Try it – Continue the forum thread about stepping back from a draining friendship, picking up after its last post.

I know and I did stop bothering but then she’d always get in contact asking me how I was and about my life and suggesting things to catchup.

OP posts:
GettingFestiveNow · 27/12/2024 15:30

YANBU.

It's entirely possible that she is well-meaning. It sounds like that conversation with the counsellor was a tiny shuffle in the right direction - but making significant, lasting changes in behaviour is really hard and takes most people a long time.

It's 100% fine to say that the ongoing disappointment has been more than you and your ds are prepared to tolerate. It's absolutely OK to hold that boundary. It may even be the case that losing you as a friend is what gives her the incentive to really change. But she's the only one who can change her. It sounds like she has really a lot of problems and it isn't your job to fix them or to absorb all the fall out. You have quite enough on your plate already.

Milly16 · 27/12/2024 15:35

You could leave the door open if you like and say that you love her and if she ever felt able to commit to being a decent friend you're open to it, but until that point you have to protect yourself and your family. And then join some hobby/meet up groups and enjoy your life.

Lavenderfarmcottage · 27/12/2024 15:38

Thankyou this is validating.

It’s been a lonely time and sad - the MN community has been invaluable even though I’m in Australia.

I imagine you all to be sitting at your computer in Uggs and a floral quilted dressing gown, ready to invite in a friend for a chat and a cup of tea - completely ridiculous but that’s the image I have in my head.

Thanks again. Going to enjoy my child free evening and watch Southern Charm/bad tv with a glass of wine.

xoxoxoxooxooxoxox

OP posts:
Lavenderfarmcottage · 27/12/2024 15:43

Milly16 · 27/12/2024 15:35

You could leave the door open if you like and say that you love her and if she ever felt able to commit to being a decent friend you're open to it, but until that point you have to protect yourself and your family. And then join some hobby/meet up groups and enjoy your life.

Thankyou, I did say that I’m here if she really needs but that regular chats and dates won’t serve me well, right now.

Material provided –

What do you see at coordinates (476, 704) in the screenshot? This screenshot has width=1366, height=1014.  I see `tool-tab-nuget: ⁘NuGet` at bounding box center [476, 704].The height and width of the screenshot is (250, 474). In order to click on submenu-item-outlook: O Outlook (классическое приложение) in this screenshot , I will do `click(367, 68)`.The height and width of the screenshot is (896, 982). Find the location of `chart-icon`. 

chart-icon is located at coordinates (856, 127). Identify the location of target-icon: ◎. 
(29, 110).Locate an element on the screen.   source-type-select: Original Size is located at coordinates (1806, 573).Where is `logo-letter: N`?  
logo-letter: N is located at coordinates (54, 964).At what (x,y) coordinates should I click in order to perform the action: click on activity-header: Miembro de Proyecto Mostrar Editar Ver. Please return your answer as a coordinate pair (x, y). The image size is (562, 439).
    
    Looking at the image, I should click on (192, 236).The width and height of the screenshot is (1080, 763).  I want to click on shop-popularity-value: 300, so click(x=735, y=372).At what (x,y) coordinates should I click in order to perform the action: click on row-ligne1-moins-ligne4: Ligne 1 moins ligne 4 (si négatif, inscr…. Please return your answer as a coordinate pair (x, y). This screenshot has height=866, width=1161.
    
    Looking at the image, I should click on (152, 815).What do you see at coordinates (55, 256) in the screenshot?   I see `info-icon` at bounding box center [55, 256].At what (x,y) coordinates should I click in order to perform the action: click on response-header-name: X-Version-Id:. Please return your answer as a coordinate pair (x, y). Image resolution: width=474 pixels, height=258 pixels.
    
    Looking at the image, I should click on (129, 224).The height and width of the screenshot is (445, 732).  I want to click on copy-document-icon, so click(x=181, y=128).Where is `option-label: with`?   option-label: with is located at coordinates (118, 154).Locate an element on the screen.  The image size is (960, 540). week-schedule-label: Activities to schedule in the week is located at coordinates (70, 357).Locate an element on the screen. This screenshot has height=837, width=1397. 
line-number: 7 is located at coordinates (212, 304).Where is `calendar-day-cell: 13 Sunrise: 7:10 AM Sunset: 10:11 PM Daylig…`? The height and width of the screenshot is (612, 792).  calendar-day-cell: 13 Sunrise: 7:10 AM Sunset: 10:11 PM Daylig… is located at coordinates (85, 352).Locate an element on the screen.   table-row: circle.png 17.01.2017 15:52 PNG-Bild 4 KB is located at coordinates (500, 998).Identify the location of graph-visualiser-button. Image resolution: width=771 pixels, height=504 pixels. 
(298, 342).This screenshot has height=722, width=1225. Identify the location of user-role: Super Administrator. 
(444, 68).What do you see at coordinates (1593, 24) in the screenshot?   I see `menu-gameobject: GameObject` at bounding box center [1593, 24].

Answer space –
OP posts:
Roundtoedshoes · 27/12/2024 15:46

With kindness, I don’t think you’ve dumped a friend. You never had one. I’m sure she’s not giving this any of the headspace you are, so don’t bother restricting (I have never messaged friends on what I presume is FB messenger and seems odd anyway), just block her.

Clearly whatever happened with the school friends is something she knows about/is involved in and likely sides with them and is just keeping you hanging round for when they are busy/ she is not with her boyfriend for five minutes.

SpookyHare · 27/12/2024 15:46

Block and delete. Then you won't be reeled in by any messages she sends. You don't need to explain or justify this. Be done with this shabby behaviour. Move onwards and upwards.

ChristmasPostman · 27/12/2024 15:50

YANBU in the least. That’s a lot of letting you down repeatedly over the years and I totally get why letting your son down would be the straw that broke the camels back. You’ve done the right thing imo, now don’t rent her any more headspace. Start thinking about how you can make some more reliable and congenial friends for your own and your sons sake. Do they have single parent groups where you are? Maybe join a local church or associated social groups? Build a network of better friends, there will be groups you can join if you keep a look out. Good luck OP

MalcolmTuckersBollockingface · 27/12/2024 16:43

I don't blame you at all. She had it coming for ages. If anything, you have been too understanding and tolerant of her bullshit.

I don't put up with this kind of behaviour anymore. Nowadays, it's irreverent if someone has a reason or excuse for being flakey and selfish, I don't tolerate it because I see it as my boundaries being trampled upon and I'm the one seething and dealing with the fallout. Not worth it!

I was on the receiving end of this crap with a school mum who used to chase me for playdates. Her dd was the only real friend my dd had and I put up with more than I would normally, for that reason..it wasn't a good strategy because the Flakey mum would always cancel or engineer situations where I would be waiting around for her to turn up. It wasn't worth it as both dds were always being disappointed and upset by her antics.

Stick to your guns, she won't change!